TSLA Stock: Watching and Waiting Is Still the Best Course of Action
Making heads or tail of the direction Tesla Inc (NASDAQ:TSLA) stock is heading in next has probably been a frustrating ordeal. TSLA stock has been gyrating in each direction, and just as it seems like its ready to sustain a directional move, the stock makes a u-turn and powers the other way.
I chose to focus on Tesla stock because I want to outline the conditions needed for the stock to finally stage a directional move. At the moment, Tesla stock is trading at $348.55. In order to sustain a directional move, TSLA stock needs to break out of the trading range it has been contained within.
The trading range I am referring to is captured on the following TSLA stock chart.
Chart courtesy of StockCharts.com
The trading range highlighted on the chart above is defined by a level of price resistance, which resides at $390.00, and a level of price support, which resides at $245.00.
Price resistance was first established in June 2017 and has prevented the stock price from moving behind it ever since. Price support, on the other hand, was established in February 2017 and has supported the stock price ever since.
Tesla stock has been oscillating within this large $145.00 trading range for the better part of 20 months. In order to stage a directional move, TSLA stock will need to break out of it.
Breaking out above price resistance would suggest that a directional move toward higher prices is likely to follow. Breaking below price support would suggest that a directional move toward lower prices is likely to follow.
Let’s begin with price support at $245.00. Breaking below it is something investors would not like to see or endure. This price point is extremely significant and its importance is being reinforced by the fact that it currently coincides with the metric highlighted on the following stock chart.
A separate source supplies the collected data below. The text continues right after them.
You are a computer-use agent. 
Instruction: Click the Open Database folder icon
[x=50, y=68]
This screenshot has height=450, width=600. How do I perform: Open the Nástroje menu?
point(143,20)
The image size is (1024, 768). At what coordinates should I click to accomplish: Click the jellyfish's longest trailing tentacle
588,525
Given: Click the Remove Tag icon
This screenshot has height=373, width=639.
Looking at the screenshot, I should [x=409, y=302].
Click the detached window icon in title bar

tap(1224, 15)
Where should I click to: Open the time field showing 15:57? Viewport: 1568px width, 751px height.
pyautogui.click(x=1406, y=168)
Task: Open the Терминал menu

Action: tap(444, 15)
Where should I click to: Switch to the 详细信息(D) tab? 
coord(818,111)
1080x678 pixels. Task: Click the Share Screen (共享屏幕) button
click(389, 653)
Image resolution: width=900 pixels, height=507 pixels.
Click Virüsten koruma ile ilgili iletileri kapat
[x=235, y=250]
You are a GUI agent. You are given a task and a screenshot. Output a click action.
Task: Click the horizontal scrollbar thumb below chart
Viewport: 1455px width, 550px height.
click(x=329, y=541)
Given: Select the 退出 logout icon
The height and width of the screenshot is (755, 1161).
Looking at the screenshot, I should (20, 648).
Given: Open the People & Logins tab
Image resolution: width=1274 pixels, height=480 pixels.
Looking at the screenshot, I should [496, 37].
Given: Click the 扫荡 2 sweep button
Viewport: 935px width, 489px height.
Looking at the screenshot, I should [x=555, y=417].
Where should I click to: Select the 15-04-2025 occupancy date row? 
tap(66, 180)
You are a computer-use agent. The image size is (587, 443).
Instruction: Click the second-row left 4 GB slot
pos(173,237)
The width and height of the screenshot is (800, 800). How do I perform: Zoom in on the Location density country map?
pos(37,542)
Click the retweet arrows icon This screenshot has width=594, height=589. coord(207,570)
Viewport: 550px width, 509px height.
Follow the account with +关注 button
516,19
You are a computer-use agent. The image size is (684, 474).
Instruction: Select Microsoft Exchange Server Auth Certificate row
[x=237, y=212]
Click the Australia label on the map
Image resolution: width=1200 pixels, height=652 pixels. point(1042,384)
Chart courtesy of StockCharts.com
This TSLA stock chart illustrates that the support outlined by the trading range currently coincides with the 200-week exponential moving average.
The 200-week exponential moving average is a simple metric that investment professionals like to use in order to determine if a stock is in a bullish state or a bearish state—much like a dividing line.
The significance of this weekly moving average is easily made obvious because Tesla has been using it as a level of price support since February 2016, when it was first tested. Since then, it has become a formidable level of price support and Tesla stock has never sustained consecutive closes below it.
This is why I can only assume that while Tesla stock is situated above this moving average, it is in a bullish state. Therefore, the trend remains tilted toward a bullish outcome.
This is also why, despite the challenges the company and Elon Musk have faced in recent months, I could not rule out that Tesla stock was still poised for further gains.
In order to rule out such a possibility, Tesla shares would need to break below the 200-week moving average on a sustained basis. Such an event would suggest that the stock has entered a bearish state. Therefore, lower prices would likely follow.
At this moment, TSLA stock is within striking distance of resistance. Given the current market conditions, the sheer fact that Tesla was able to stage an advance off of price support in October is a very impressive feat. I would love to say I know which way the trading range will be resolved, but unfortunately, this is something I do not have an answer for at this time.
Instead, I am taking a wait-and-see approach. When the trading range is finally resolved, I will have a much better idea of what TSLA stock is poised to do next.
I am watching the price action on the Tesla stock chart because the resolution of a trading range will determine whether or not TSLA stock is poised for further gains. Given the current turbulent market conditions, I suggest the best course of action is sitting on the sidelines, watching and waiting to see which way the trading range is resolved.